Доступ к высоким технологиям становится одним из ключевых признаков среднего класса. Это не только производители программ и администраторы компьютерных сетей, но и миллионы пользователей. Это сообщество людей, радикально изменивших образ жизни и способы своей работы, войдя в «информационную эпоху». Увы, в эту эпоху вступило далеко не все человечество. Несмотря на свою массовость, новый средний класс гораздо более привилегирован, чем средний класс середины XX столетия, ибо плоды информационной революции, по крайней мере на первых порах, даже в благополучных обществах Запада распределяются весьма неравномерно. Речь идет в масштабах планеты о меньшинстве, но это меньшинство само по себе насчитывает миллионы людей. И что самое главное, именно на представителей этого меньшинства оказывается нацелена пропаганда, реклама, политика, культура. Порой возникает ощущение, что даже в самой бедной стране кроме среднего класса никто не живет.

Итак, своим появлением новый средний класс обязан информационной революции. Его можно определить как массу людей, получивших доступ к информационным технологиям и возможность в полной мере пользоваться их плодами. Зато новый средний класс сразу возникает как глобальное явление. Его образ жизни и даже образ мысли формируется не только предшествующим социальным и культурным опытом, но и единой логикой информационных технологий.

Можно сказать, что новый средний класс– порождение эпохи глобализации. Он объединен, интегрирован на международном уровне не только общим образом жизни и родом занятий, но и общей наднациональной культурой. Формально это люди, выигравшие от перемен. Или хотя бы не проигравшие. Где бы они ни жили, они получают зарплату, исчисляемую в западной валюте. Их рабочие места позволяют им почувствовать себя частью глобальных процессов. Они образованны, мобильны и убеждены, что именно в этом причина их достижений.

И все же новый средний класс – не только детище информационной революции, но и продукт классовой борьбы.

Лекарство от революции

В конце 80-х годов XX века буржуазия одержала историческую победу. Она не только совершила торжественное изгнание «призрака коммунизма», но и положила конец целой эре уступок, вырванных у нее рабочим движением и социал-демократией. Провозглашенный на идеологическом уровне возврат к исходным принципам Адама Смита и других идеологов «классического капитализма» знаменовал преодоление страха правящего класса перед революцией. Страха, который подтекстовывал социальную и экономическую политику западных элит на протяжении, по меньшей мере, столетия.

Страх перед революцией зародился вместе с европейским рабочим движением. Социалистические партии XIX века были радикальны, они требовали не уступок, а коренного общественного переустройства.

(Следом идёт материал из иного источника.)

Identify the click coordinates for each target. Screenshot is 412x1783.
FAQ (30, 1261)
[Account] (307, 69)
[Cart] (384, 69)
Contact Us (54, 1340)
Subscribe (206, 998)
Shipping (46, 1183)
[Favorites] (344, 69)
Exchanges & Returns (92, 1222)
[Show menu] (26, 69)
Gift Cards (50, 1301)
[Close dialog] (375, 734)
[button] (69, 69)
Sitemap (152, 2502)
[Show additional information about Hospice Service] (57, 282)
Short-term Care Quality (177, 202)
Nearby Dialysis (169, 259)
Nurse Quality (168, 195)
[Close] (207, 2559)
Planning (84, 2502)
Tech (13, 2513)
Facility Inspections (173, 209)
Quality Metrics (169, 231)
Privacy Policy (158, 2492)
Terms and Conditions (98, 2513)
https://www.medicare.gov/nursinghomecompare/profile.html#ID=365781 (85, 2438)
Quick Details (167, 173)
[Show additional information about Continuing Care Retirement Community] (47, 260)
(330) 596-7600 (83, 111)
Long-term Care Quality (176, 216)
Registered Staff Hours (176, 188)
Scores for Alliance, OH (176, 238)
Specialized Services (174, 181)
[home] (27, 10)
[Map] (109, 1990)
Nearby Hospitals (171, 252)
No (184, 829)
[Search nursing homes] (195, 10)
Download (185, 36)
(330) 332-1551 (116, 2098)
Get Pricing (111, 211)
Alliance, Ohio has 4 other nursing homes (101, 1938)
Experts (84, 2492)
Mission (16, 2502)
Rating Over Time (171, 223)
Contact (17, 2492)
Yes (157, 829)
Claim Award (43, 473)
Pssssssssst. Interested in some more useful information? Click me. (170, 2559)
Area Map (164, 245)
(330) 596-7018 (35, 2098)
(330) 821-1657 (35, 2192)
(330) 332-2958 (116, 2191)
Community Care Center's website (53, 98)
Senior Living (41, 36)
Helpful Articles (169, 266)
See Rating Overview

Страх усилился после Первой мировой войны, когда революция в России показала, что это переустройство возможно. Однако русская революция показала и то, как далека реальность нового общества от первоначального идеала. Революционный рывок в «царство свободы» оказался куда более сложным и длительным процессом, чем ожидали первые поколения социалистов. А пока в Советском Союзе вместо «царства свободы» получился сталинский ГУЛАГ.

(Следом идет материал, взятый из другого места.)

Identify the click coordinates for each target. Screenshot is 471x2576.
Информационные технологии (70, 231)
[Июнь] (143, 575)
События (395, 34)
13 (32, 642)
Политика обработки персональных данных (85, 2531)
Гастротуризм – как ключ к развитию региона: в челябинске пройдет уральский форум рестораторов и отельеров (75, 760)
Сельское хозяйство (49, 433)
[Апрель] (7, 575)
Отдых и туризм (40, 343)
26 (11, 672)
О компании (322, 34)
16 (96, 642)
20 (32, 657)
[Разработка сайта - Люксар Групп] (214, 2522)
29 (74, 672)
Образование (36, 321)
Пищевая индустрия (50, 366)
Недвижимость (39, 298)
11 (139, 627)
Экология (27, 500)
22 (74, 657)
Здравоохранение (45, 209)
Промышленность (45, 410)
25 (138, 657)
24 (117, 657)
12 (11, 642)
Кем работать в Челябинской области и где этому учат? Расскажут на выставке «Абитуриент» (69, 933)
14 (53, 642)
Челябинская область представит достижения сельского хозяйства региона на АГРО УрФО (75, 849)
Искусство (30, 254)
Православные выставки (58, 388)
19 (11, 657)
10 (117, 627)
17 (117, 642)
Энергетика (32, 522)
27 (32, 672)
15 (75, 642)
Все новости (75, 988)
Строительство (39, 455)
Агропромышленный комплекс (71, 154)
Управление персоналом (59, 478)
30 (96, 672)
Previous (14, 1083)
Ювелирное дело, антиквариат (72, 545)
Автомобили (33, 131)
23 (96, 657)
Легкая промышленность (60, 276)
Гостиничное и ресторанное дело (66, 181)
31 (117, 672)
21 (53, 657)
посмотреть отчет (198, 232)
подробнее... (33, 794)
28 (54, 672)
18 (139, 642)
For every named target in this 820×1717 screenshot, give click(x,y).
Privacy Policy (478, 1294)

Тем не менее Советский Союз сыграл огромную роль в демократизации и развитии социальных реформ на Западе. «Советская угроза», «холодная война» требовали консолидации западного общества. Жестокий и бессердечный рыночный капитализм не имел в этой борьбе никаких шансов. Тем более что «эффективность» рынка была поставлена под вопрос «Великой депрессией» 1929–1933 годов.

Для того чтобы выжить и победить в этой борьбе, капитализм должен был «гуманизироваться» и обуздать свою разрушительную силу. «Невидимую руку рынка» сменяет регулирование, безжалостную эксплуатацию– социальный компромисс. Издержки этой системы должны были оплатить страны, оказавшиеся на периферии мирового порядка, «третий мир». Но даже для них компромисс был реальностью, выразившись в предоставлении политической независимости и финансовой помощи. Эта помощь отнюдь не компенсировала тех сумм, которые были вывезены и продолжали вывозиться из зависимых стран, но она означала признание западными элитами своей ответственности, готовности к «партнерству» и «сотрудничеству».

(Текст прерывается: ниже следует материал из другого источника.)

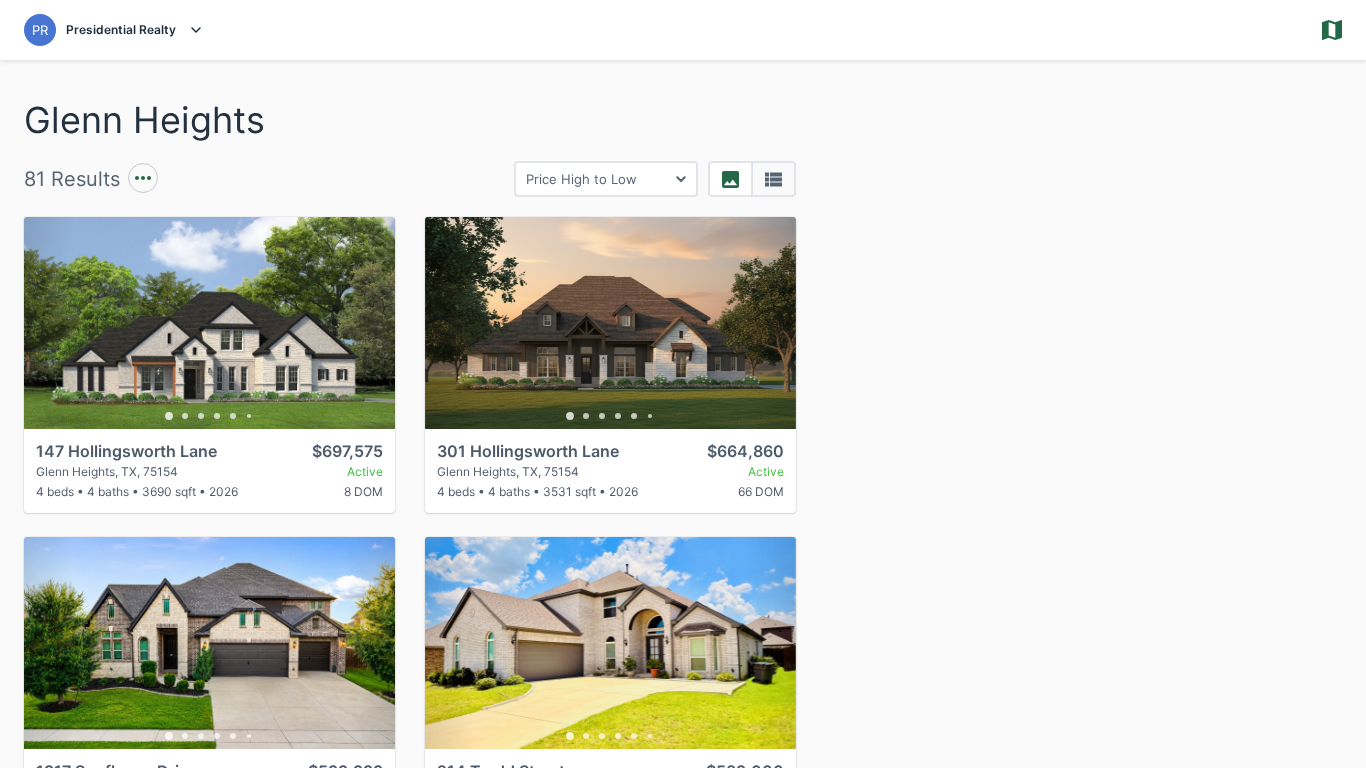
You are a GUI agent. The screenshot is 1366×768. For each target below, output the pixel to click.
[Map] (1093, 414)
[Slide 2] (185, 416)
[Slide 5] (233, 416)
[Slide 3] (201, 416)
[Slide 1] (169, 416)
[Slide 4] (217, 416)
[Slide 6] (249, 416)
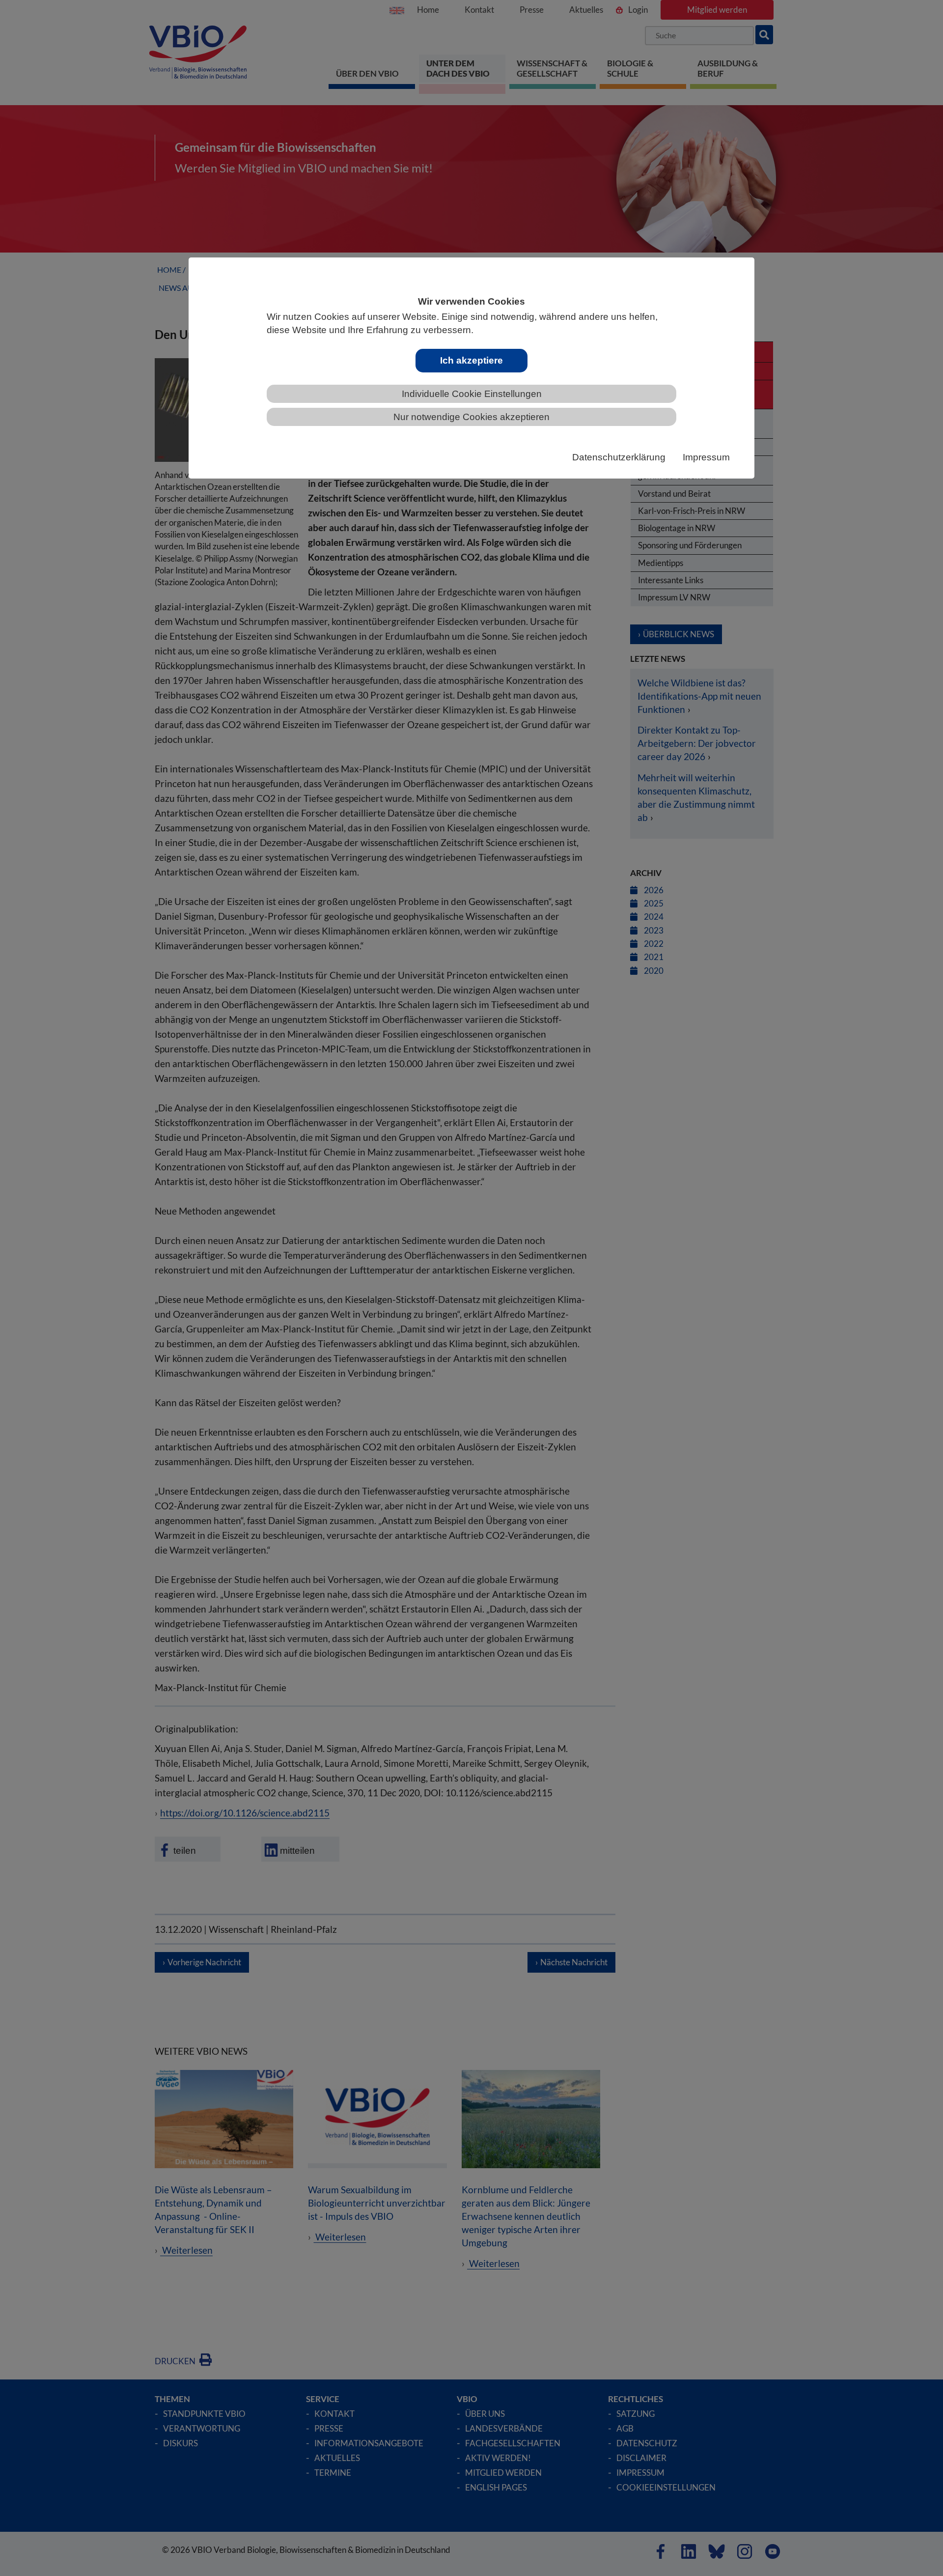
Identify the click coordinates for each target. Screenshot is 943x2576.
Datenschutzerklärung (619, 457)
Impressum (706, 457)
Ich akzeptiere (471, 360)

В начале 1970-х годов ситуация начала постепенно меняться. Советский Союз после неудачных попыток реформ вступил в полосу необратимого упадка. «Советская угроза» значила все меньше. С другой стороны, рабочая сила в странах Запада становилась все более дорогой. Высокая заработная плата воспринималась предпринимателями уже не как необходимая социальная уступка, а как недопустимо высокие издержки.

К концу 1960-х годов исчерпанность послевоенной модели ощущали все. Социал-демократия сделала все, что могла, и не способна была предложить большего. Из партии реформаторов она окончательно превращалась в партию управленцев. Соблазны потребительского общества вызывали иронию молодого поколения. Если их родителями появление в доме холодильника или телевизора воспринималось как великая победа, то молодежь, выросшая в 50—60-е годы, уже принимала это как должное и требовала иного. На Западе под вопрос были поставлены достижения «гуманного капитализма», в то время как Восточная Европа пыталась пробиться к демократическому социализму.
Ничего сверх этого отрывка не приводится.